The initial phase of the project focused on building a robust, end-to-end pipeline to process and analyze historical Formula 1 data. The primary objective was to ingest raw data files (CSVs and JSONs), perform necessary transformations such as cleaning, joining, and aggregating, and load the results into Delta tables. This entire workflow, from data ingestion to final table creation, was automated and orchestrated using Azure Data Factory pipelines, which executed a series of interconnected Databricks notebooks
Building upon the foundational pipeline, the second phase involved a mini-project to modernize the architecture and implement advanced data governance. Using the same Formula 1 dataset, I refactored the data flow to follow the medallion architecture, structuring the data into Bronze (raw), Silver (cleansed), and Gold (aggregated for analytics) layers. This phase was centered around the adoption of Unity Catalog to establish a unified governance solution, providing centralized access control, data discovery, and lineage tracking for the entire data lakehouse.

After learning Azure Databricks in an academic setting, a lack of practical application had led to a skill gap. As I re-entered the job market, I needed a comprehensive, hands-on project to not only refresh my core data engineering skills but also to become proficient in the latest industry-standard practices like modern data governance and architecture patterns.
I put the course material into practice by ingesting different file types as data sources and using both PySpark and Spark SQL to perform transformations, including complex joins and window functions for driver rankings. A major part of this module was learning automation, where I successfully built and configured the Azure Data Factory workflow. This involved passing parameters to the the pipeline and setting up triggers to manage both historical and incremental data loads, demonstrating a real-world use case.



In the project's modernization phase, I gained hands-on experience structuring data into the Bronze, Silver, and Gold layers. The practical integration of Unity Catalog was a key learning outcome. I was tasked with the end-to-end configuration, from setting up the metastore and creating external locations to managing tables through Unity's three-level namespace. This exercise gave me direct exposure to critical governance capabilities like auditing data access and visualizing data lineage.
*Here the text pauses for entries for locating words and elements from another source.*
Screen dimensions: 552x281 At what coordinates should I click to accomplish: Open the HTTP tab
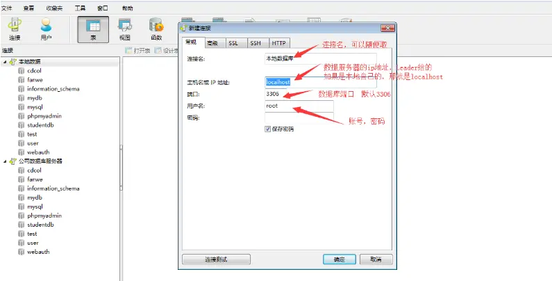278,43
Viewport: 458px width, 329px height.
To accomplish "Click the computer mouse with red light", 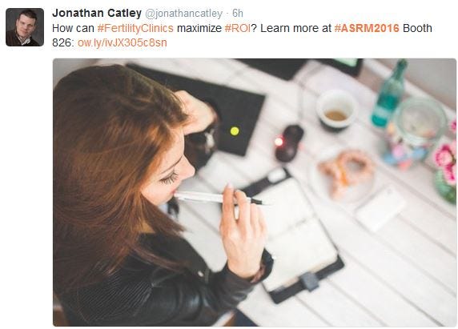I will click(x=289, y=143).
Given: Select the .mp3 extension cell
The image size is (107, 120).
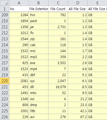Looking at the screenshot, I should pyautogui.click(x=38, y=57).
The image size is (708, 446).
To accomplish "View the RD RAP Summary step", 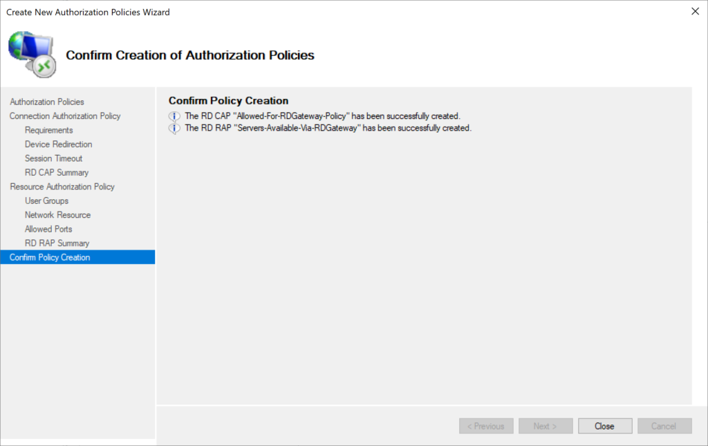I will coord(56,243).
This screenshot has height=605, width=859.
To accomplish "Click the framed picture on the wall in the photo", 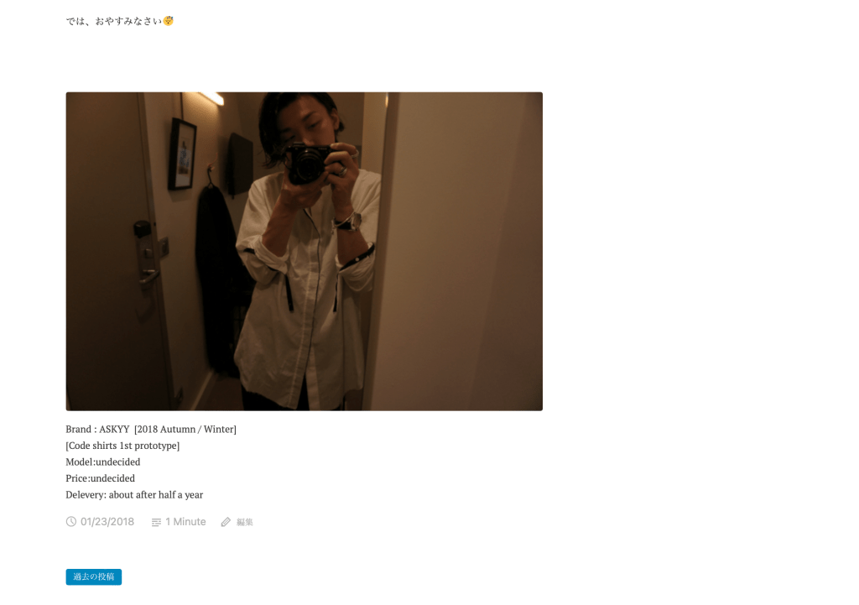I will point(182,154).
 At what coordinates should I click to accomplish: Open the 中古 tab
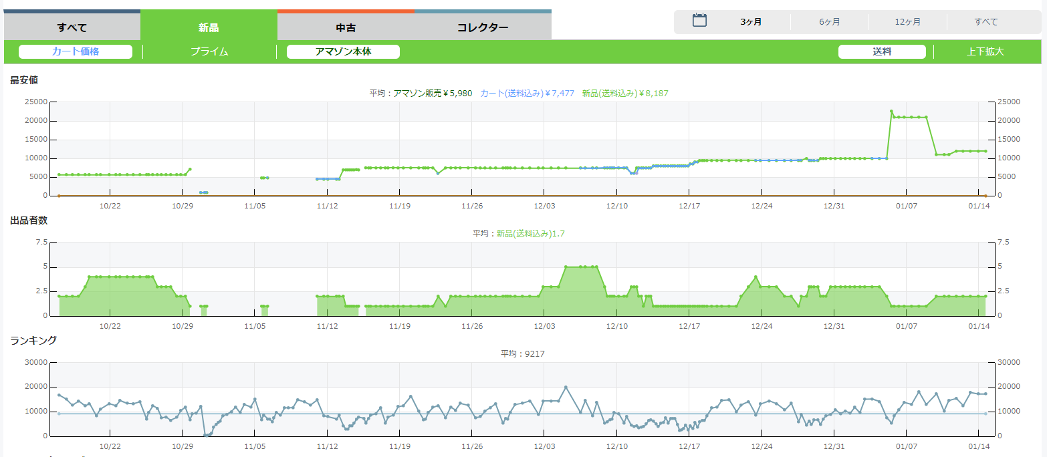coord(346,27)
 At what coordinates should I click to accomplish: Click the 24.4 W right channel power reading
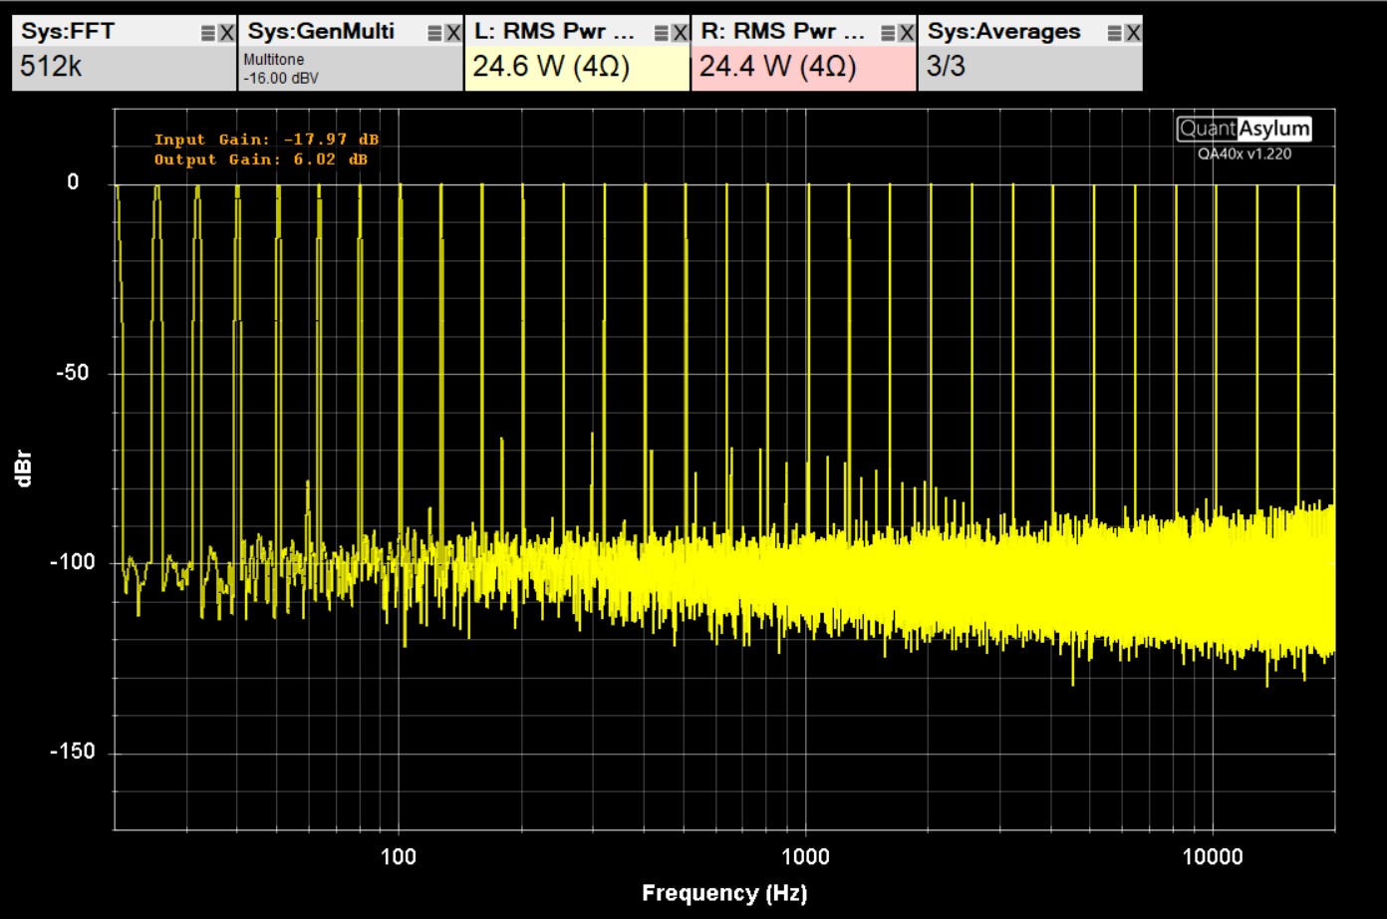(x=777, y=67)
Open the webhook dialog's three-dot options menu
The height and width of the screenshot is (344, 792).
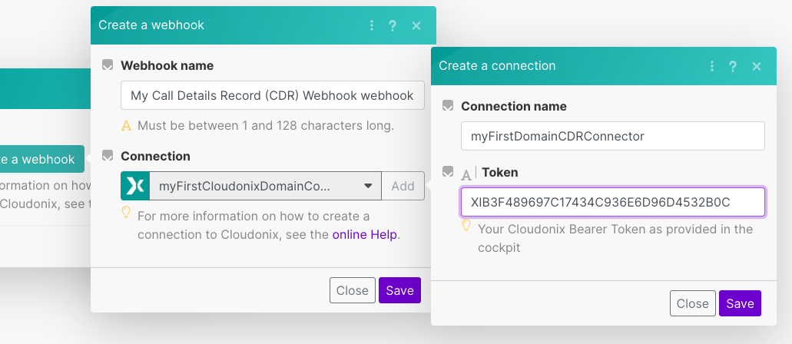[x=372, y=25]
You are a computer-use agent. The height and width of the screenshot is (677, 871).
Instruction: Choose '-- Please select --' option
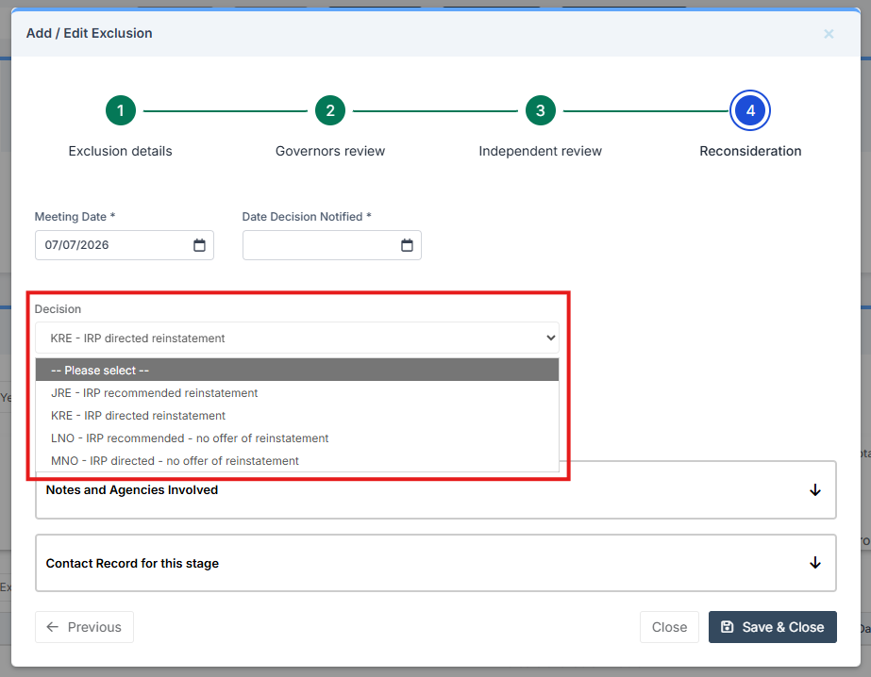point(297,371)
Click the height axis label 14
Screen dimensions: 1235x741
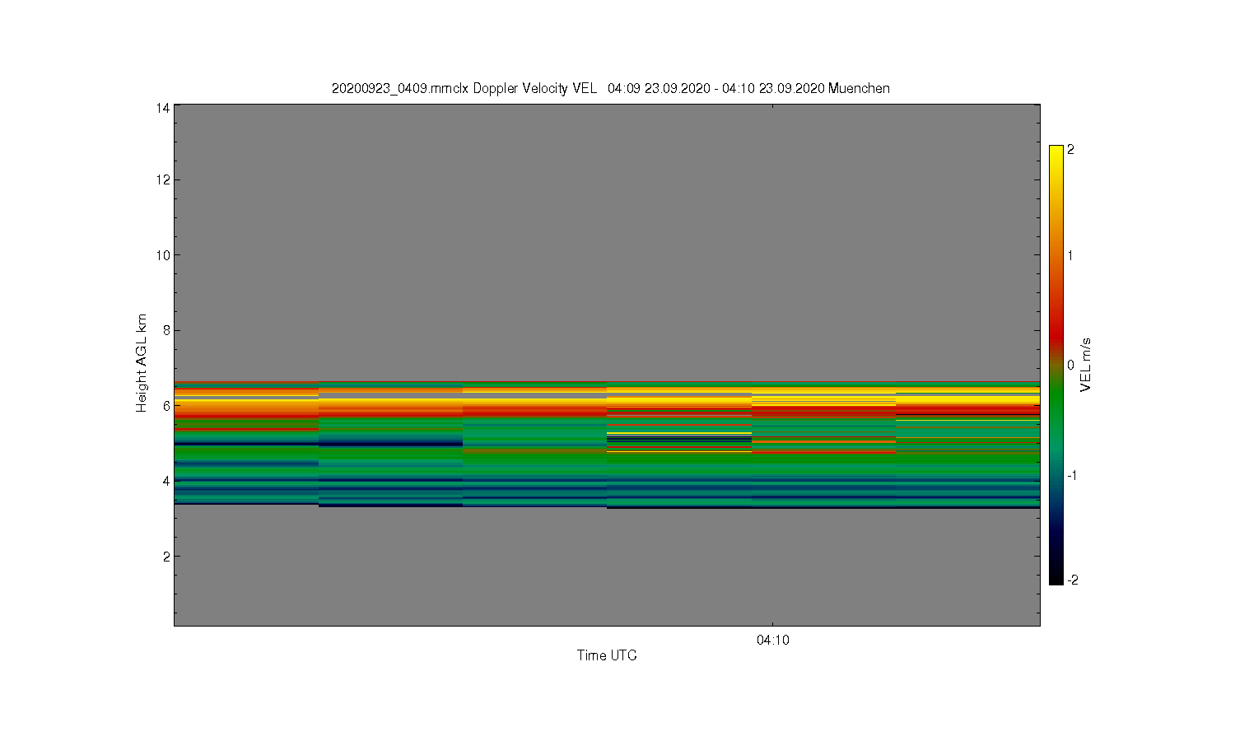pyautogui.click(x=163, y=108)
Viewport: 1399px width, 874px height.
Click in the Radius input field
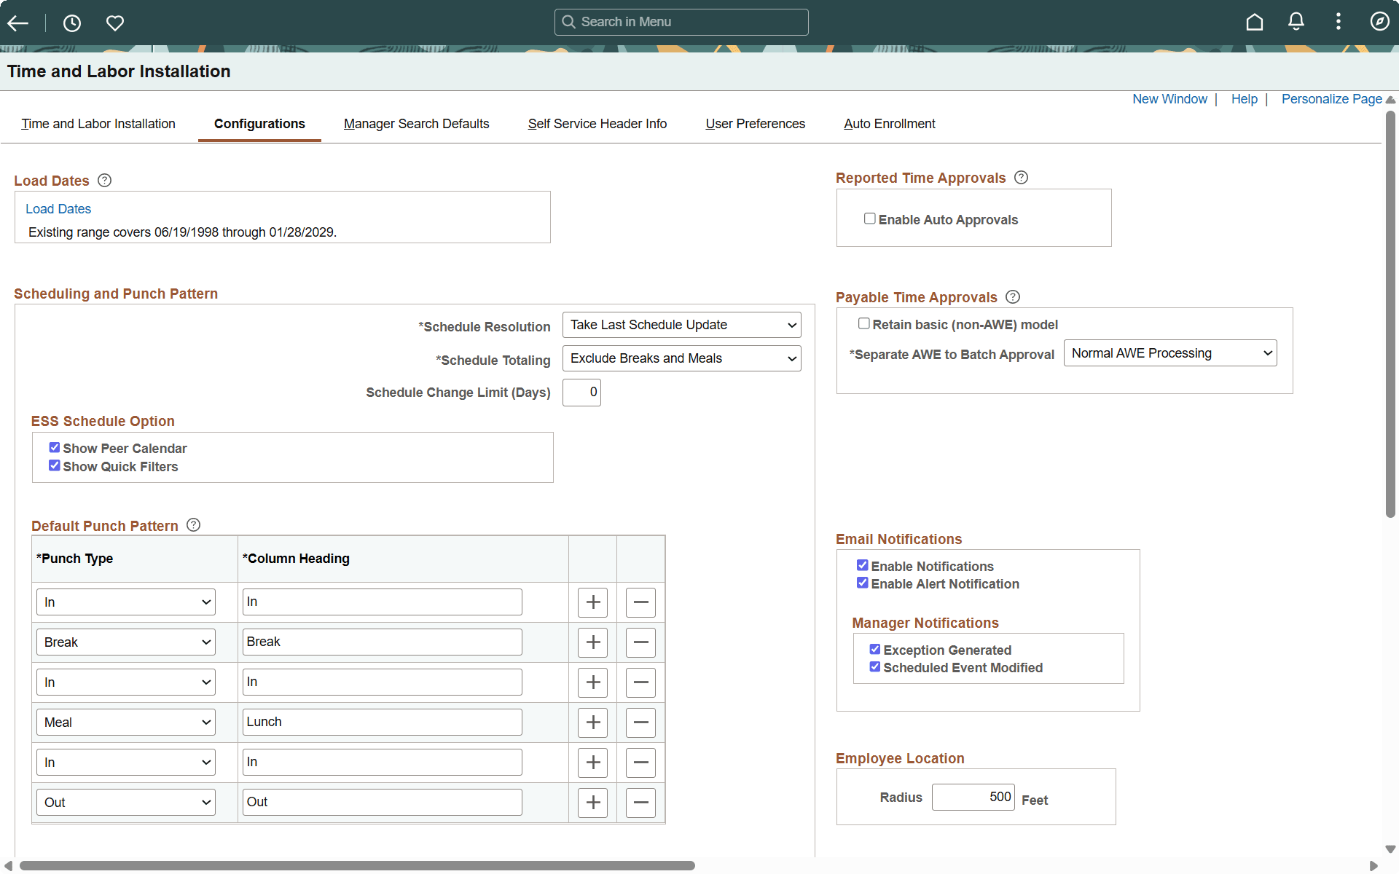pyautogui.click(x=973, y=797)
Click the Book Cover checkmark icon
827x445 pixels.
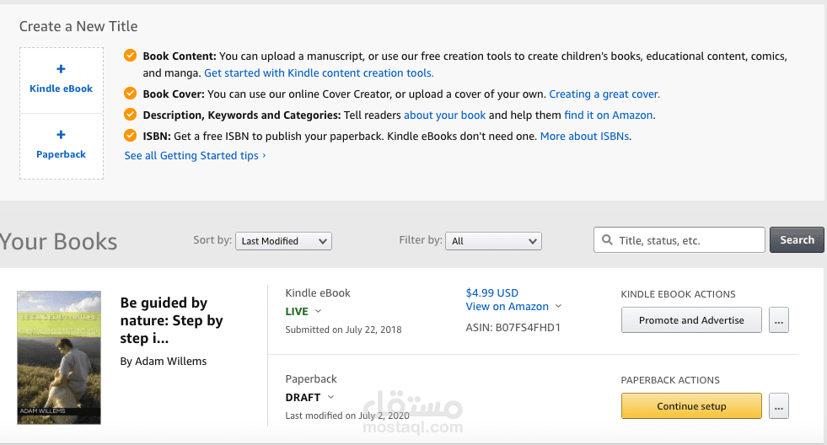pos(130,94)
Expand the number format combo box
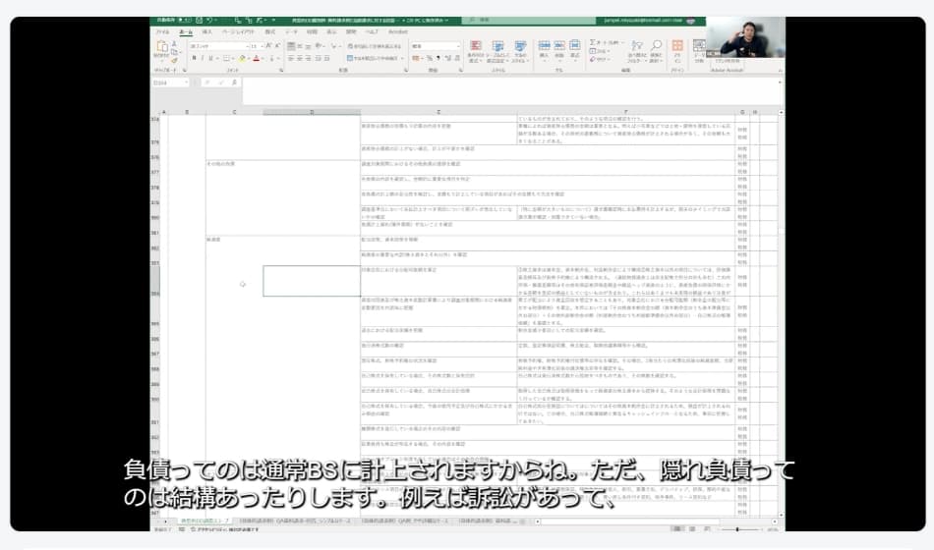This screenshot has height=550, width=934. coord(457,46)
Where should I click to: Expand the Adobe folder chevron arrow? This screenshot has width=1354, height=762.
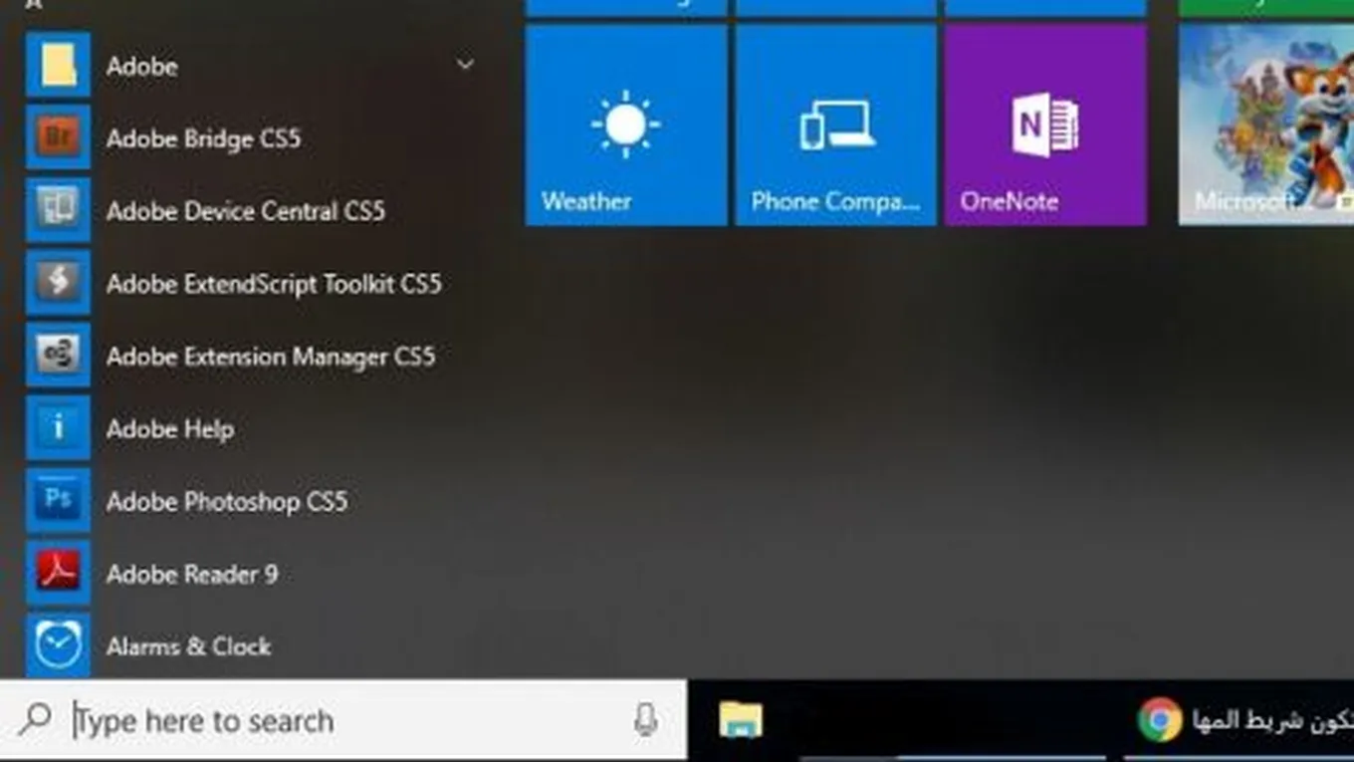[x=464, y=66]
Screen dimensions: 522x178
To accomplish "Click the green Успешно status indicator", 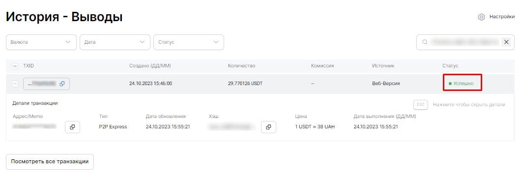I will (463, 83).
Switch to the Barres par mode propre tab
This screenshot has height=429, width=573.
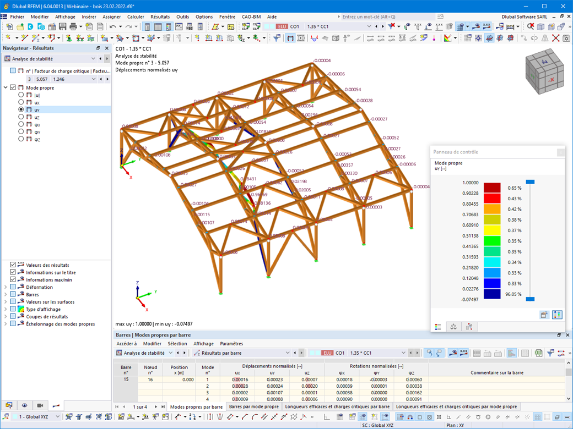tap(253, 406)
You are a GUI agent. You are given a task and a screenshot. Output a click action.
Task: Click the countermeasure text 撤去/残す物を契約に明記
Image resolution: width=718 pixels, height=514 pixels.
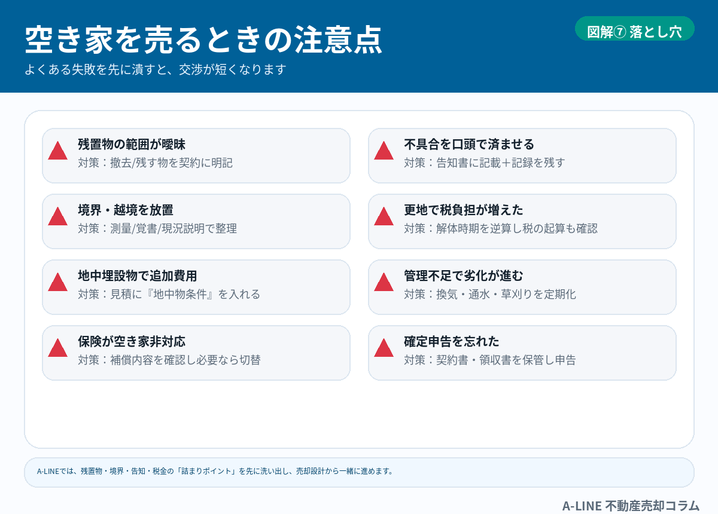[x=155, y=163]
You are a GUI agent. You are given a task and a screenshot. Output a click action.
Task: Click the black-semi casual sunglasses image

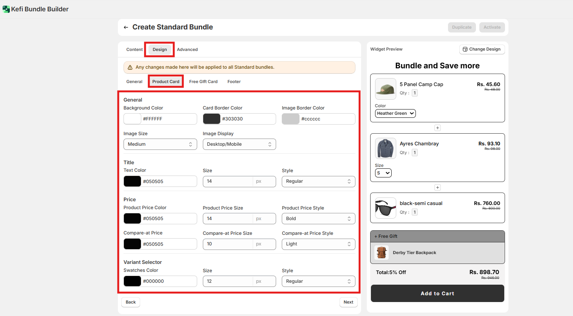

A key challenge arose when working with the Unity Catalog-enabled cluster in 'Shared' access mode. My code, which initially used the PySpark command spark.catalog.tableExists(), failed with a py4j.security.Py4JSecurityException
I diagnosed the issue to be the security model of the shared cluster, which restricts low-level Java calls made by certain PySpark APIs. To resolve this, I refactored the logic to use a pure SQL-based check instead. By executing a SQL query to check for the table's existence, I was able to achieve the same outcome while remaining compliant with the cluster's security constraints. This experience was a practical lesson in platform-specific limitations and the importance of adapting code for different execution environments.
The project culminated in a set of analysis-ready tables in the Gold layer. Using this data, I built an interactive dashboard in Databricks to visualize key performance indicators, such as the most dominant drivers and constructors in Formula 1 history. This final output successfully demonstrates the application of skills across the entire data pipeline, from raw data to actionable insight.